What is needed :: Every line from the line containing "Viewport: 1280px width, 720px" through the end of the data is to be reproduced exactly, excluding pictures.

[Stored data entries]
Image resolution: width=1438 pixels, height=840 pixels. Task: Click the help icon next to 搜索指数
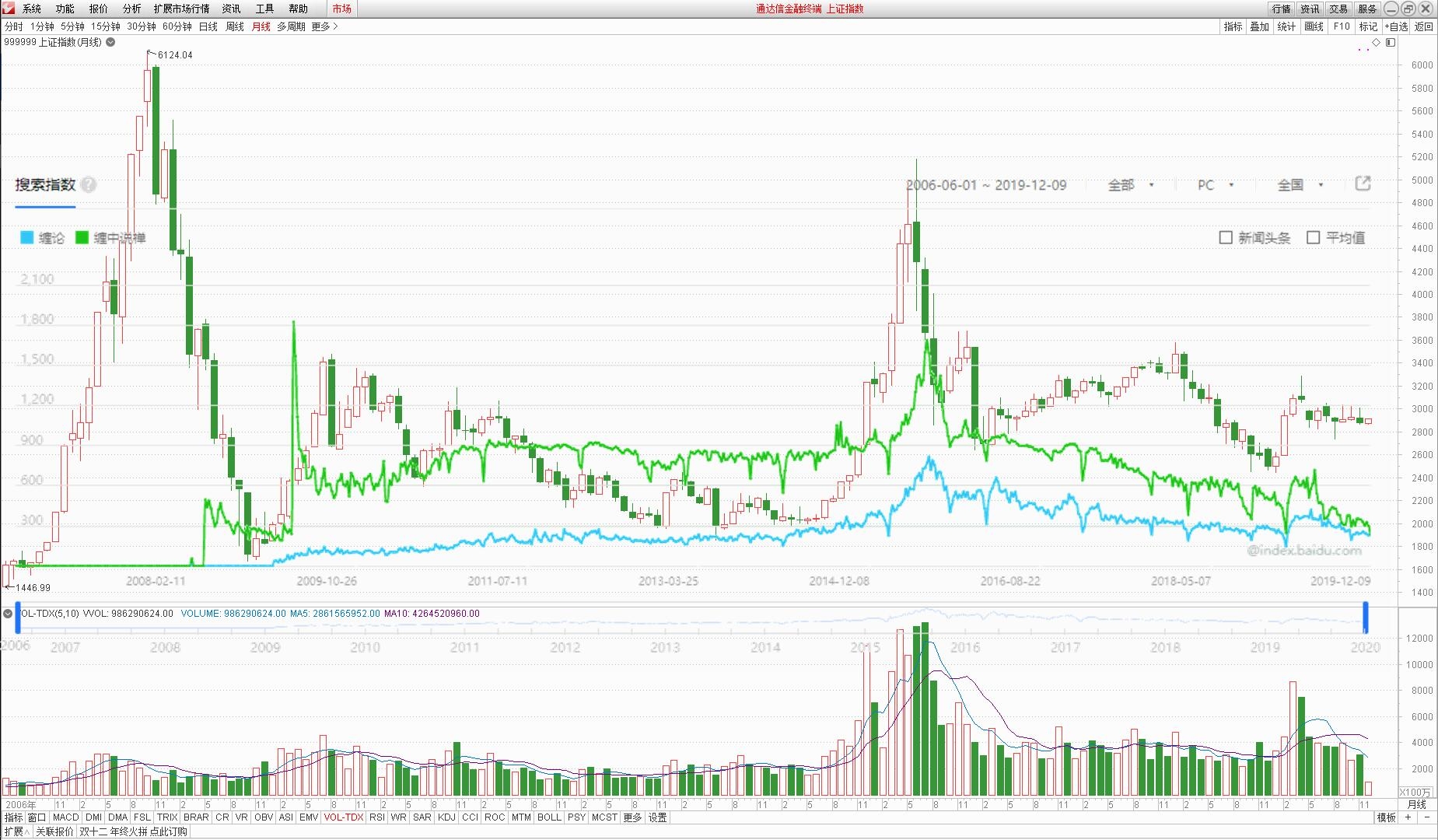tap(89, 185)
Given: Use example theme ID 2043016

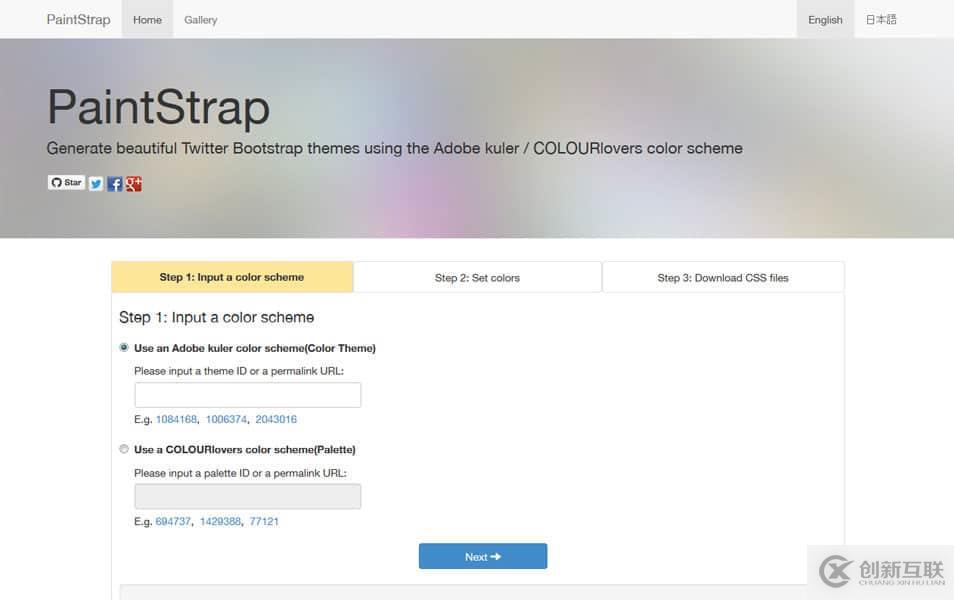Looking at the screenshot, I should (x=276, y=420).
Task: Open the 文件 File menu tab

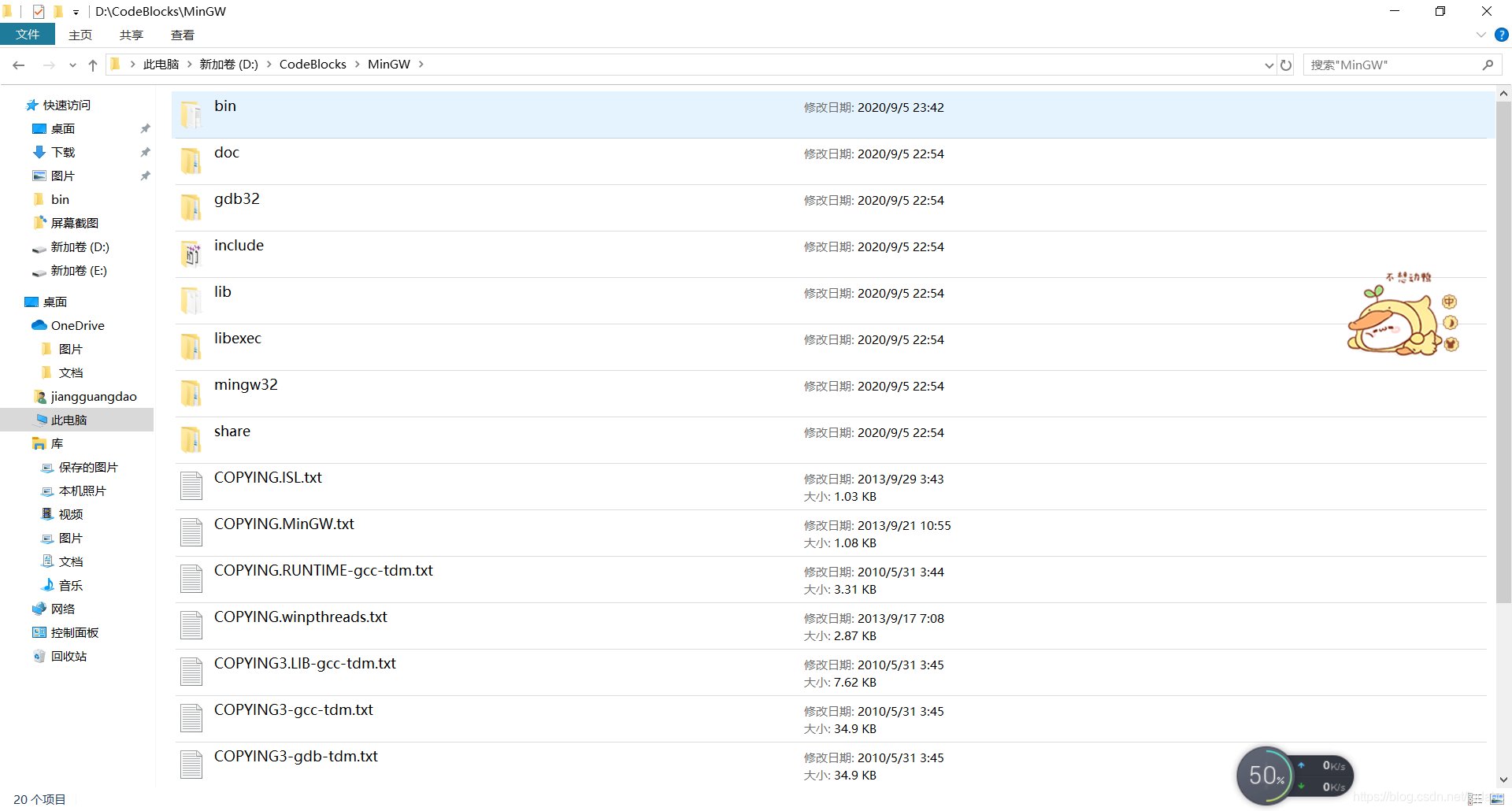Action: 28,35
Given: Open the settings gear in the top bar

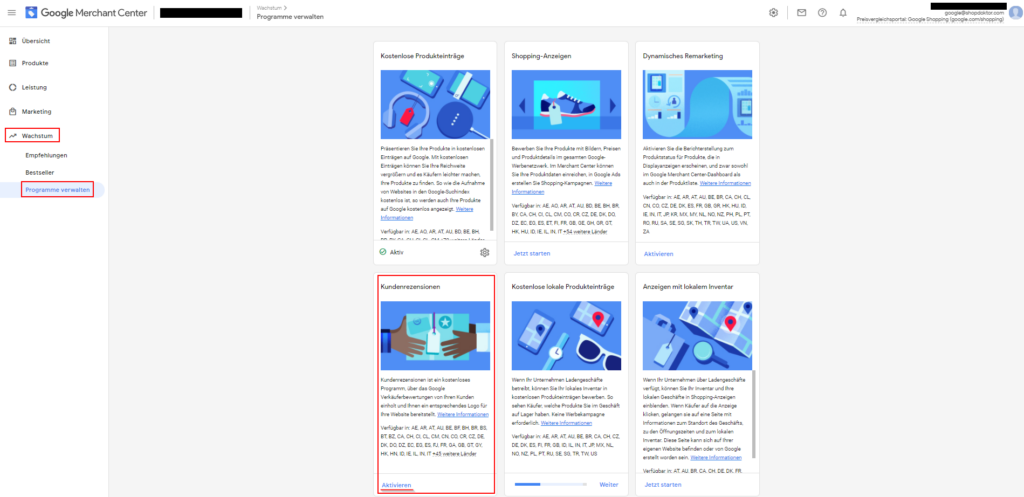Looking at the screenshot, I should [773, 13].
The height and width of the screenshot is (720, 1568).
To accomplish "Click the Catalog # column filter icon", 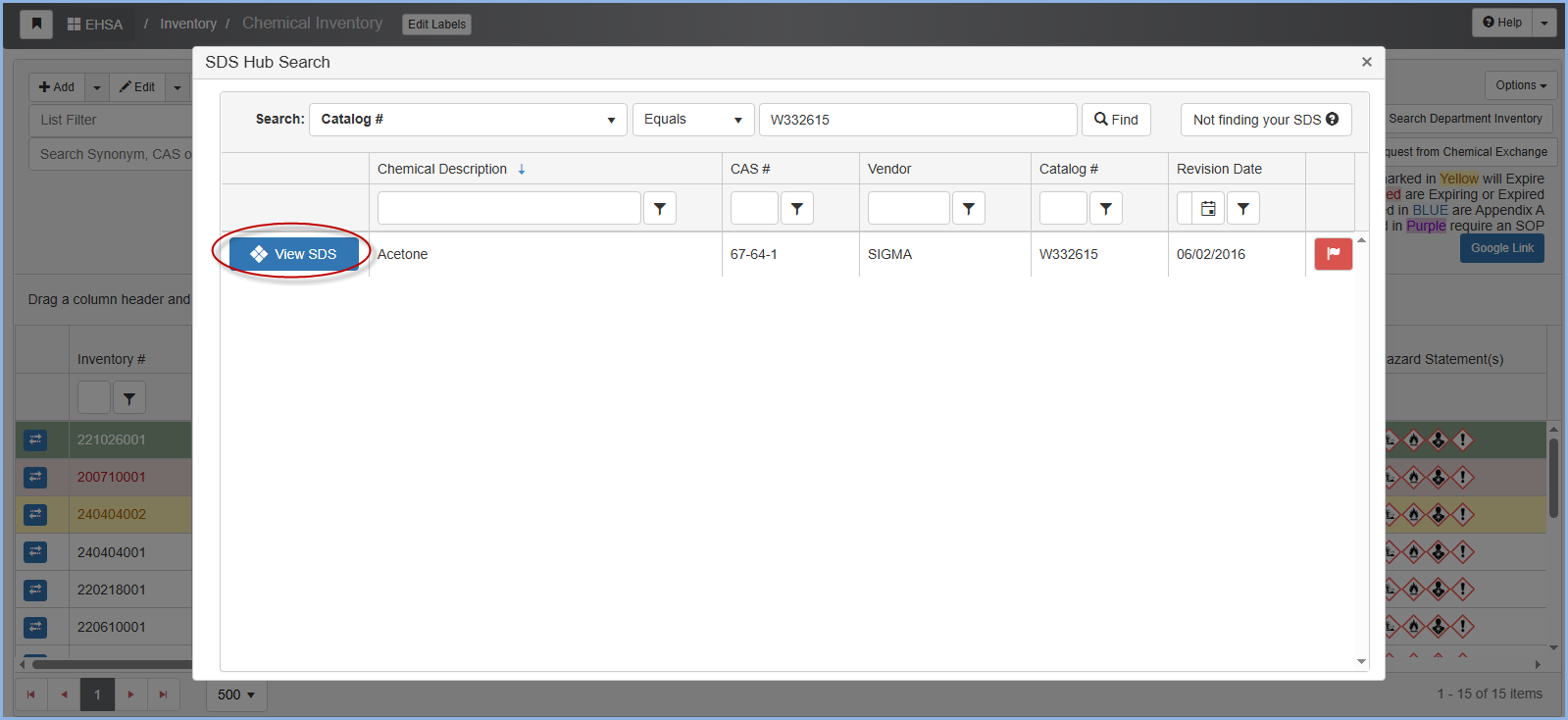I will pyautogui.click(x=1106, y=208).
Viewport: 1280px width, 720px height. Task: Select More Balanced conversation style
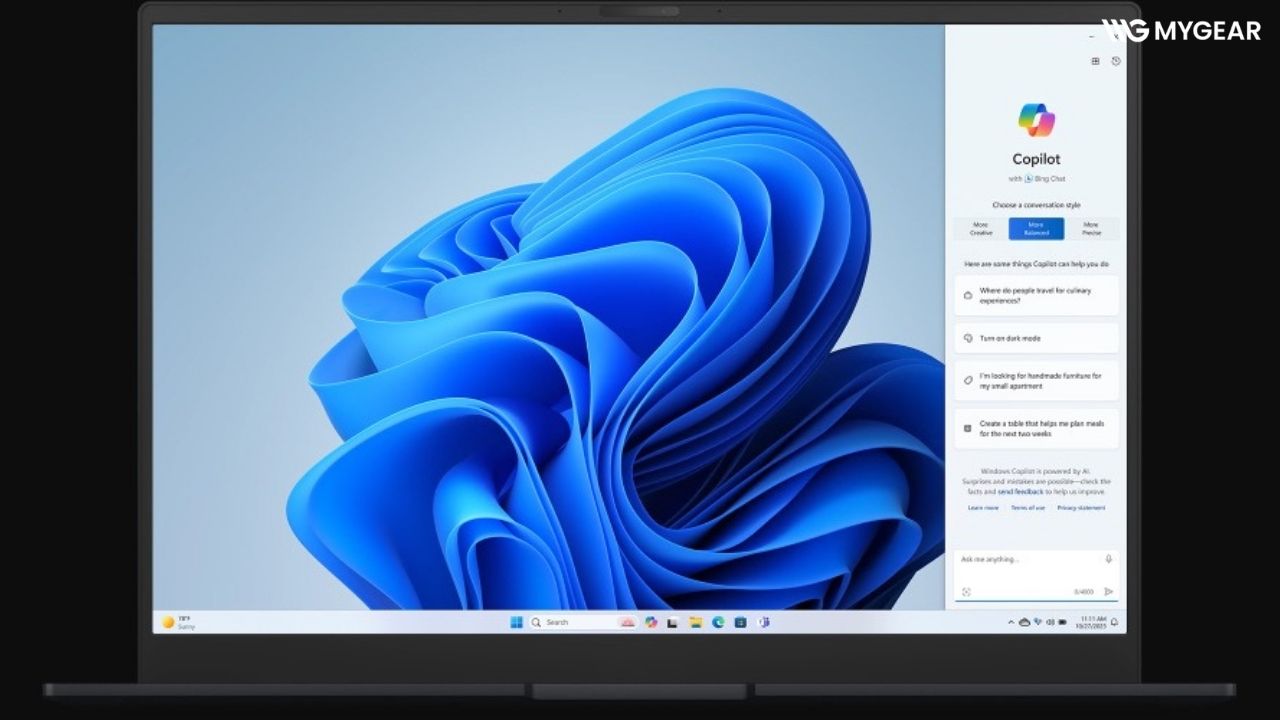[x=1036, y=229]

Finished task ::
Viewport: 1280px width, 720px height. Task: Select More Balanced conversation style
[x=1036, y=229]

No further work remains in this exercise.